翻译
在乞巧节的楼前祈求灵巧之时,女子手持金针玉指摆弄着春日的丝线;
牛郎与织女虽然年年得以相会一次,可惜彼此容颜却永远处于别离之中。
以上为【《绮疏遗恨》之针】的翻译。
注释
1. 《绮疏遗恨》:唐寅所作组诗,共十首,皆以古代女性生活细节为题,抒写对往昔美好事物消逝的追忆与遗憾。“绮疏”原指雕饰精美的窗格,此处象征富贵精致的生活情境。
2. 针:本组诗之一,专咏女子刺绣或乞巧活动中用针的情景。
3. 乞巧楼:七夕节时女子登楼乞巧的场所。乞巧是古代七夕风俗,少女们在七月七日夜向织女星祈求获得精巧的女红技艺。
4. 金针玉指:形容女子手指纤美,手持金针刺绣,极言其技艺与容貌之美。
5. 弄春丝:摆弄春天的丝线,指刺绣活动。

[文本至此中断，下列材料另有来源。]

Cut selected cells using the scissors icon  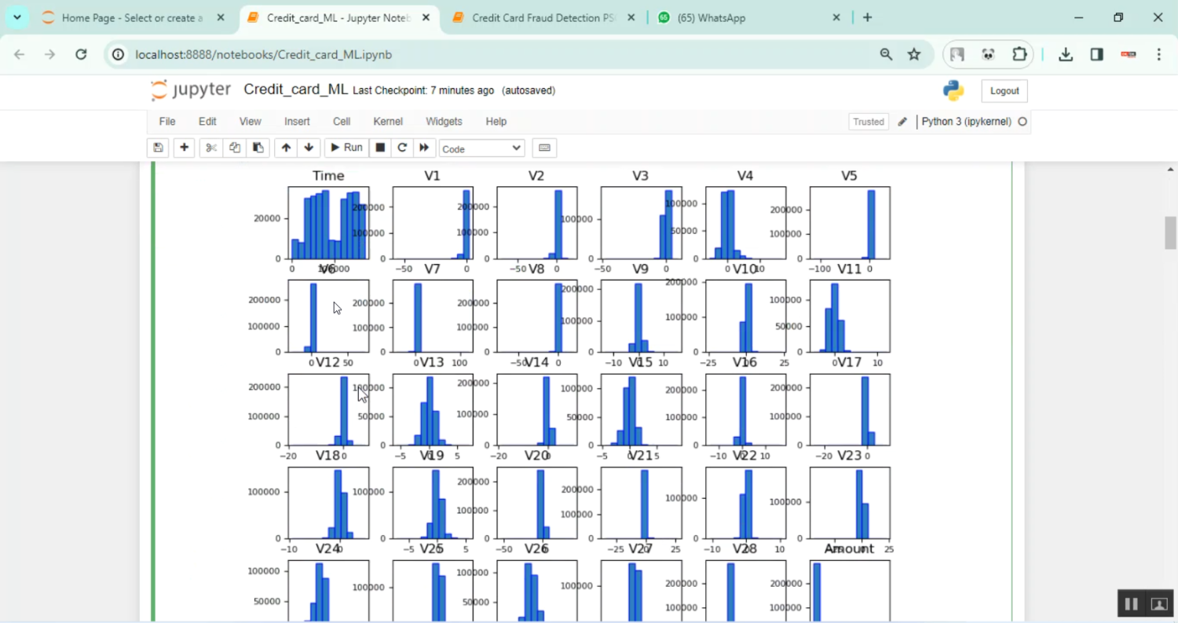[x=210, y=148]
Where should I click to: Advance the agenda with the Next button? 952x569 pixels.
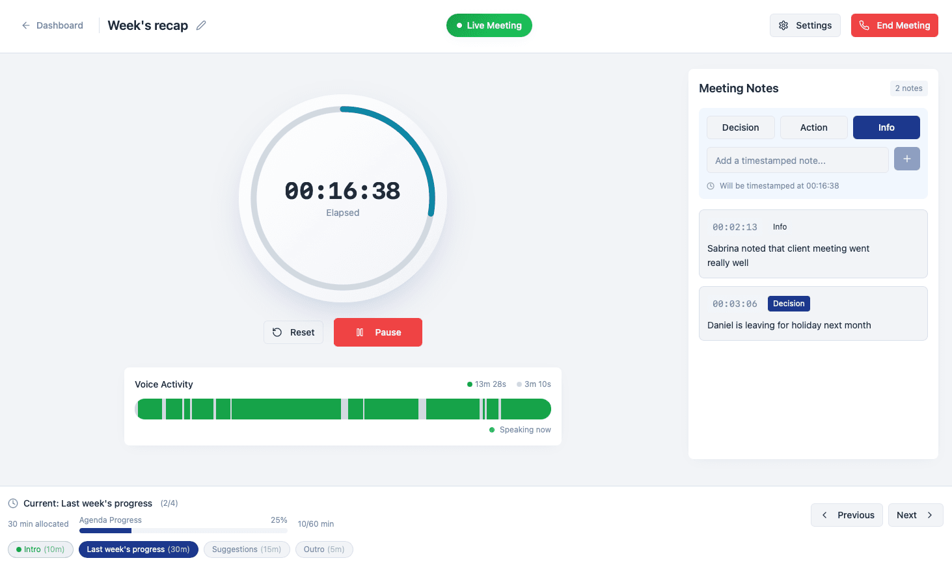click(915, 514)
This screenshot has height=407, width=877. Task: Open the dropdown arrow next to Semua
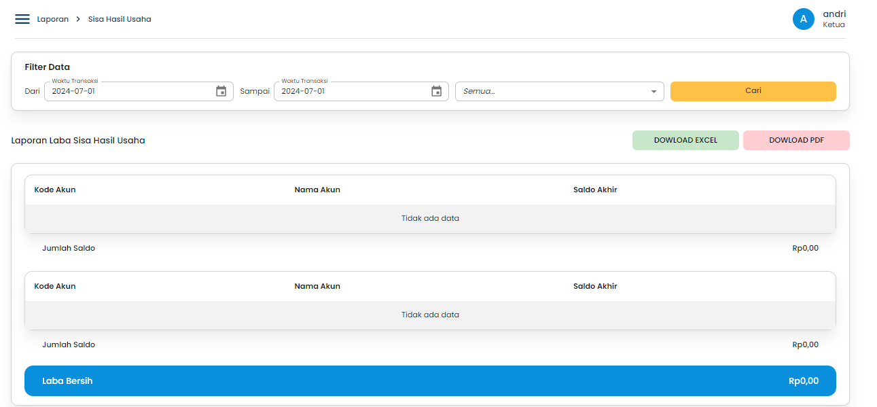point(653,90)
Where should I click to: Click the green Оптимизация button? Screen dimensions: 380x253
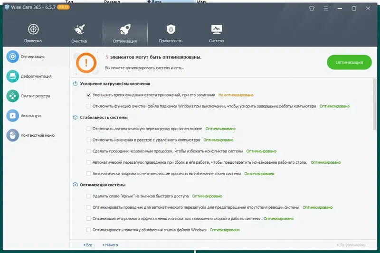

“春丝”既指实际丝线,亦暗含春情之意。
6. 牛郎织女:中国古代神话人物,被银河分隔,每年七夕通过鹊桥相会一次。
7. 年年会:指七夕一年一度的相会,虽有定期,但时间极短。
8. 容颜永别离:尽管年年相会,但两人始终无法长相厮守,容颜相对的时间极为短暂,故称“永别离”,强调情感上的永久缺憾。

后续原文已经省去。